**SOURCE EXCERPT**:
Geographically, EnerNOC’s largest market can be found in the Mid-Atlantic states in the PJM grid interconnection. McAuley says the company has customers in the Tennessee Valley Authority, Texas, California, and the Pacific Northwest, and smaller markets as well. It also has contracts with Excel Energy and PacifiCorp.
Large energy users, such as manufacturers and light industrial companies, provide the largest demand reduction contribution since they each can afford to drop 1 MW. Smaller customers, such as schools and government buildings, have much smaller loads and reduce on the order of 50 kW to 300 kW at any given time.
Energy Connect, now owned by Johnson Controls headquartered in Milwaukee, WI, likewise provides demand response technologies and solutions to customers across the US, including California utilities, the New York State Independent System Operator, PJM, and ERCOT.
Johnson Controls customers include commercial, local, and state government offices; steel and chemical and other industrial companies; universities; and the agriculture industry.
Comverge, headquartered in Norcross, GA, with offices in Colorado, Pennsylvania, and New Jersey, is most active in PJM and has contracts in ERCOT territory and with California
utilities. Unlike the other two aggregators interviewed, Comverge also contracts with residential customers, for example in Fort Collins, CO.
Jason Cigarran, vice president for corporate marketing and communication at Comverge, says while there are differences in programs between ISOs and utilities, the end result with both is to sign contracts with customers.
Cigarran says the company is very comfortable working with municipal utilities. He explains that the company works with these utilities to design programs that target how many megawatts they want to reduce. It then targets residential customers with air conditioning, and after signing contracts with them, the company installs thermostats inside the home or a controller outside the house. The utility then cycles the air conditioning based on the agreement with homeowners who are paid financial incentives—typically annual fees or a bill credit.
Cigarran says that, on the other hand, large industrial customers prefer to maintain control of their loads and curtail them based on what is already agreed upon when a phone call or signal is received from the utility or Comverge.
|Credit: Great Lakes Cold Storage
The 27,000-square-foot Great Lakes Cold
Storage facility received $30,000 annually
the first two years and participated in
PJM’s demand response program.
Choosing Standby or Economic Response
There are a broad range of demand response programs across utilities and ISOs, and, while parameters differ, all offer payments for energy, capacity,
or economic response. Rich Quattrini, director of Strategic Development in the Integrated Demand Resources group at Johnson Controls, says there are standby programs offering either or both capacity and energy payments, and economic load response programs. Economic response occurs when electricity prices are high and customers are exposed to an hourly price signal. Johnson Controls monitors hourly markets for its customers and automatically engages customers when there is enough value to make a reduction worth their while, says Quattrini.
On the other hand, an event may be called when peak demand reaches a critical level, and customers are asked to curtail load to back down the need for generation. In this latter example, companies may be paid capacity payments to stand by for notification of an emergency. As long as a customer demonstrates they can reduce load, they are paid the standby payment regardless of whether they are called upon to reduce load. They will receive an energy payment only if they do curtail load. Some programs, however, do not offer capacity payments to stand by.

**PARTS OF THE EXERCISE**:
**1)** Repeat the stretch of the demand response text from "Geographically, EnerNOC’s largest" through "PJM, and ERCOT.".
**2)** Pick up the demand response text after its last sentence and carry it forward.
The lines after this have nothing to do with the demand response text.

**DATA EXCERPTS**:
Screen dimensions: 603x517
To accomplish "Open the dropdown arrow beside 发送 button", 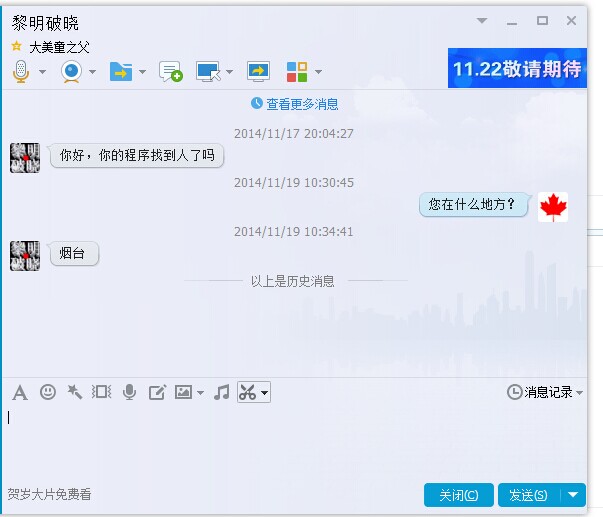I will pos(573,495).
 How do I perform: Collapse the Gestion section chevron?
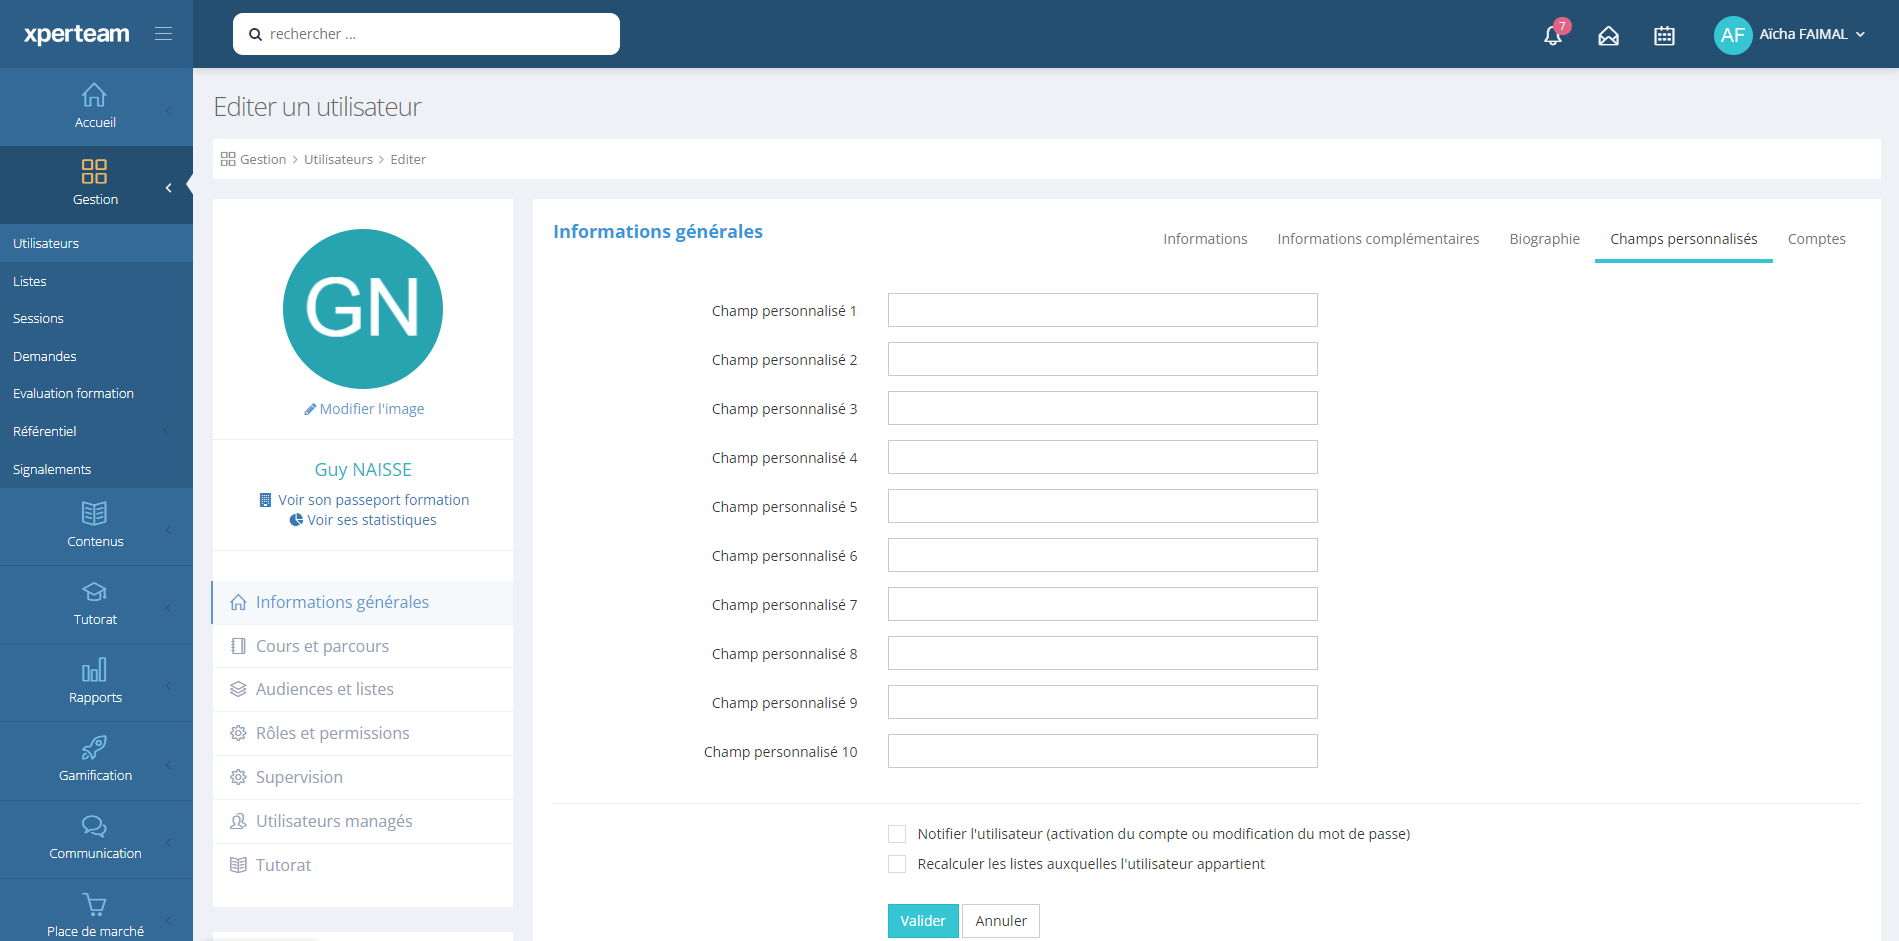168,188
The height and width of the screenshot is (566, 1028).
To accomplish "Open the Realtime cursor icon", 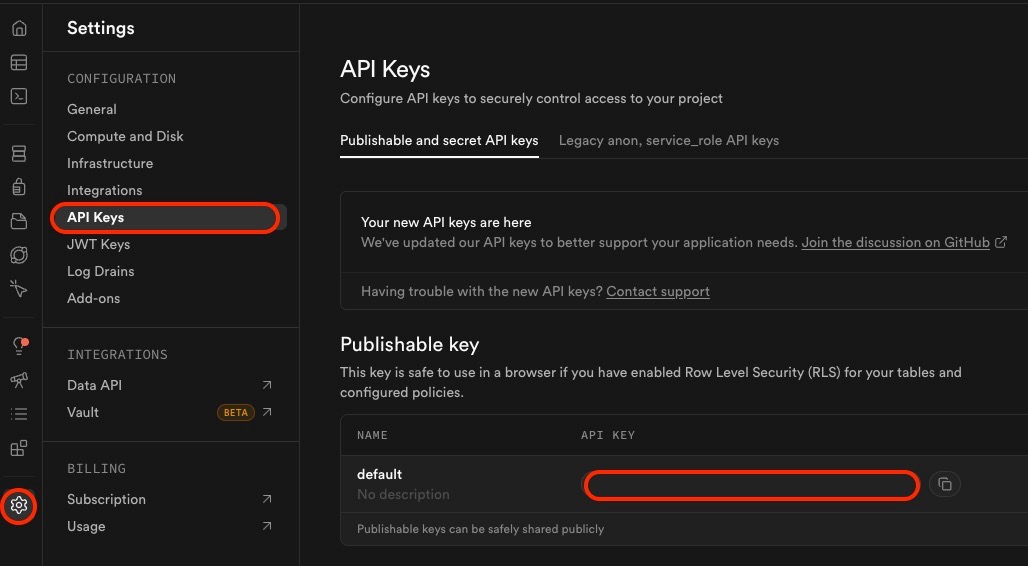I will point(19,289).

**FINAL RESULTS**:
**1)**
Geographically, EnerNOC’s largest market can be found in the Mid-Atlantic states in the PJM grid interconnection. McAuley says the company has customers in the Tennessee Valley Authority, Texas, California, and the Pacific Northwest, and smaller markets as well. It also has contracts with Excel Energy and PacifiCorp.
Large energy users, such as manufacturers and light industrial companies, provide the largest demand reduction contribution since they each can afford to drop 1 MW. Smaller customers, such as schools and government buildings, have much smaller loads and reduce on the order of 50 kW to 300 kW at any given time.
Energy Connect, now owned by Johnson Controls headquartered in Milwaukee, WI, likewise provides demand response technologies and solutions to customers across the US, including California utilities, the New York State Independent System Operator, PJM, and ERCOT.

**2)**
Air conditioning and other processes, such as fountains and elevators, are typical kinds of loads commercial and institutional facilities will choose to reduce, says Quattrini. Also, some lighting is included. For example, office buildings may choose to raise thermostats two to four degrees when asked to reduce loads. They may also choose to reduce daytime lighting in unoccupied areas or parking garages.
Given the type of program, customers may be given a full day’s notice of a planned curtailment, and some sites have to respond on a sub-second schedule. As EnerNOC’s McAuley explains, the former schedule is for companies who want to control their curtailments, and for the latter, curtailment is fully automated. In between, a site may choose a two-hour notice. McAuley says the day-ahead notification plans are more popular. However, the more demanding the plan, the more money the customer can be paid.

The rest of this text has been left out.